For parents of little ones, that "happily ever after" at the end of a bedtime story would include a tuckered out kid who drifts peacefully into sleep and doesn't wake up until daylight. If only! The reality is that many toddlers struggle to unwind and fall asleep, no matter how many bedtime stories you read – and, even if they do surrender to shut-eye, they're up in a few hours.
This can become frustrating for exhausted parents, especially when techniques recommended by parenting experts either seem too cruel, too soft or simply ineffective. Looking for tricks that really work? Here are three battlefield-tested suggestions for sleep success from metro Detroit parents.
Create a consistent routine
Ensure your child goes to bed at the same time every night and follows the same steps. "It's not easy," says Farmington Hills mom Brandy Solomon. "But after a few weeks, it really creates an expected pattern. My son really clicked into the routine, and I think his body just expected to sleep at his bedtime because that was the pattern."
Be sure to limit liquid consumption, so you reduce middle-of-the-night potty breaks, and turn off the TV at least an hour before bedtime to prevent your child from being wired from stimulating programming.
Start the bedtime routine a few minutes before you would like your child to fall asleep. This gives you the opportunity to calm the environment. Begin it with a warm bath or shower, then change into comfortable clothing. Choose a book to read together and spend some time cuddling. Try rubbing your child's back, and encourage him to enjoy his quiet time. You can also sing a gentle lullaby.
The idea is to quiet his mind and prepare him for sleep. If your child likes to talk about the day's activities before bed, make this part of the routine, but in a separate room. This will help establish in your child's mind that the bedroom is for sleeping.
Keep your cool
As you're easing your child into adjusting to his new bedtime, be sure to be patient. Do not reprimand him for not falling asleep, and do not leave him alone in the dark if he feels scared. Children need to feel safe and protected.
"The longer it took for my son to fall asleep, the more stressed, tired and frustrated I'd get – and I could just feel that making him even more edgy and less likely to fall asleep," says Clinton Township mom Nicole Trumbell. "My husband had a lot more patience about it. He was zen. So we switched roles and it made a huge difference."

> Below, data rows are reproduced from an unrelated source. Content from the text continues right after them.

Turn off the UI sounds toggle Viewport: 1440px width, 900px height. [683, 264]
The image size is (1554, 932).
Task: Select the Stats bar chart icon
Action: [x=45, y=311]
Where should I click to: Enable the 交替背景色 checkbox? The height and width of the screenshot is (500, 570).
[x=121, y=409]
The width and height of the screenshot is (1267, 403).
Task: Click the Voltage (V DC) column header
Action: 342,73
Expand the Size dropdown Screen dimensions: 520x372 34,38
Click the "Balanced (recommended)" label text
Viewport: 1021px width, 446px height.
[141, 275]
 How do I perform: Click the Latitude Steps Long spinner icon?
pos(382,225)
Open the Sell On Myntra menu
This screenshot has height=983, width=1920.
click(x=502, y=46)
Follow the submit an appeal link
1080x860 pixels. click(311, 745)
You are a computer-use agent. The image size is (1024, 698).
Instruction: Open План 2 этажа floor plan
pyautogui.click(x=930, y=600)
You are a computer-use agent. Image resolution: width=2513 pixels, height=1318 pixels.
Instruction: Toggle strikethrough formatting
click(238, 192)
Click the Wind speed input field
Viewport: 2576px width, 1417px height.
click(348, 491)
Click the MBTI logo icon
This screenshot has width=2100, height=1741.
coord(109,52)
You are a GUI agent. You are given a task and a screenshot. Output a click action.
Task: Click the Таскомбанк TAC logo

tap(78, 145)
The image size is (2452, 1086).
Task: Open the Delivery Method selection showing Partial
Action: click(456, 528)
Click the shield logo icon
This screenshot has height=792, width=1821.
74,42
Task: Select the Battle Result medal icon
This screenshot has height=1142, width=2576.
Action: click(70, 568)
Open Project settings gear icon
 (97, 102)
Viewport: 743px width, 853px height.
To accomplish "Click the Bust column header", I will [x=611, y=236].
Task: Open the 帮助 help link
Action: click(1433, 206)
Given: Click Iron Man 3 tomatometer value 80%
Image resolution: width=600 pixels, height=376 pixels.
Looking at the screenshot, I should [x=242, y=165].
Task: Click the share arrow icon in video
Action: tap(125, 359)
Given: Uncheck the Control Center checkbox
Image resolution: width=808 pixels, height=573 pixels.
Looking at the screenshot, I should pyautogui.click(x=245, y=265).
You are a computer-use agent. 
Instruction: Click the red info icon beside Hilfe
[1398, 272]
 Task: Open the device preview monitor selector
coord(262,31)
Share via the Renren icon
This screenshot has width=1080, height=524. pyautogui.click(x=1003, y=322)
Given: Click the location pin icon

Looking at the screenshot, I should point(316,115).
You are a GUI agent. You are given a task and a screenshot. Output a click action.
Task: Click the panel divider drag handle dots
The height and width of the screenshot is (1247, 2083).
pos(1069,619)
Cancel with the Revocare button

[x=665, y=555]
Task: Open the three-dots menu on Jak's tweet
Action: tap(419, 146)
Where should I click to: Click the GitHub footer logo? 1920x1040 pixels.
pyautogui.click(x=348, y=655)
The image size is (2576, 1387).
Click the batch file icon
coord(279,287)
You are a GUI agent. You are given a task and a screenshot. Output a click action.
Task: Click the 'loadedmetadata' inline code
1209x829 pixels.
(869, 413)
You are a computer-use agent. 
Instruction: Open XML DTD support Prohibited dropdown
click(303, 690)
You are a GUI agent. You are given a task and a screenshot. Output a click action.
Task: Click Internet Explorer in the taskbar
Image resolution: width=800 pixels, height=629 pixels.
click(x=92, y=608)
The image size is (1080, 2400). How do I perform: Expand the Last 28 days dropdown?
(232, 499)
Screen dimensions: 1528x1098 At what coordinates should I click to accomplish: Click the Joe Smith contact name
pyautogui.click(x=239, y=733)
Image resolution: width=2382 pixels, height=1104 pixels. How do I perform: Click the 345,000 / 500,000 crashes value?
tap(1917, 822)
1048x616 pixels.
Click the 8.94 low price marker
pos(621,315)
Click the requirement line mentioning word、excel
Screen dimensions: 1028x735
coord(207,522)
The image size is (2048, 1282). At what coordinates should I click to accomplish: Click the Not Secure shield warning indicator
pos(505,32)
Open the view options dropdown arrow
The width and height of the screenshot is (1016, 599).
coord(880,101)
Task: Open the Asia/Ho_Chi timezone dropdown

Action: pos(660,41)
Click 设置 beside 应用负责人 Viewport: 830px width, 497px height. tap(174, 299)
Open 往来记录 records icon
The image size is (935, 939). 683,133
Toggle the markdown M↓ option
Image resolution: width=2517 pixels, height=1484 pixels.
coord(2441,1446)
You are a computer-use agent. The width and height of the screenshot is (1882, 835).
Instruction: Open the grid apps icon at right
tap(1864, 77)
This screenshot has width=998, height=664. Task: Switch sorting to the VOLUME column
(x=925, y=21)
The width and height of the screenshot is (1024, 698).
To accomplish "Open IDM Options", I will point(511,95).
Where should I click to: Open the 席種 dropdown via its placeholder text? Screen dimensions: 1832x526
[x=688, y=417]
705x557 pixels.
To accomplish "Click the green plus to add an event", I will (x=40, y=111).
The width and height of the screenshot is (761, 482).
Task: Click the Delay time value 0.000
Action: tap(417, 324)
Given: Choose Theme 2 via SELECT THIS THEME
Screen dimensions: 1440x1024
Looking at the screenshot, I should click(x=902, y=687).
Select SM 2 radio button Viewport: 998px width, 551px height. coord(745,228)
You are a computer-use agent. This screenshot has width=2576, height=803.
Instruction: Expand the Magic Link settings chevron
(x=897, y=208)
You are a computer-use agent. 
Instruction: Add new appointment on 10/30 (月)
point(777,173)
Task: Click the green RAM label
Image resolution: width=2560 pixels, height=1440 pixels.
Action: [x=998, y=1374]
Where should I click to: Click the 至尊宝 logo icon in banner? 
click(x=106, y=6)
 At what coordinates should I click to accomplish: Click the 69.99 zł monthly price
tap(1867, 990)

When putting your child to bed, take a few minutes to relax completely, and leave a hand on your child's arm or back, to "transfer" that state of relaxation onto them. Take a few deep breaths and teach your child to do the same. Soon, your child will learn from you the tools to enter into a state of relaxation – and be able to fall asleep without any help.
Learn your child's sleeping preferences
Many children wake up at night because they feel too hot or cold. The room temperature you feel comfortable with may be different than what your child prefers. Lighting is another big issue for children. While some will wake up if the room is too bright, or if light seeps in through the window at night, others can't fall asleep when the room is too dark.
Listen to your child and make sure that, if complete darkness is not something she is comfortable with, a nightlight is left on for her. Pay attention to the reasons your child wakes up and adjust the environment accordingly.
"My daughter has this stuffed monkey that she must have in order to fall asleep," says Lathrup Village mom Renee Collings-Langton. "As soon as I realized how crucial this monkey is, I bought a couple of backups. My hope is that she outgrows the need for monkey before he's discontinued."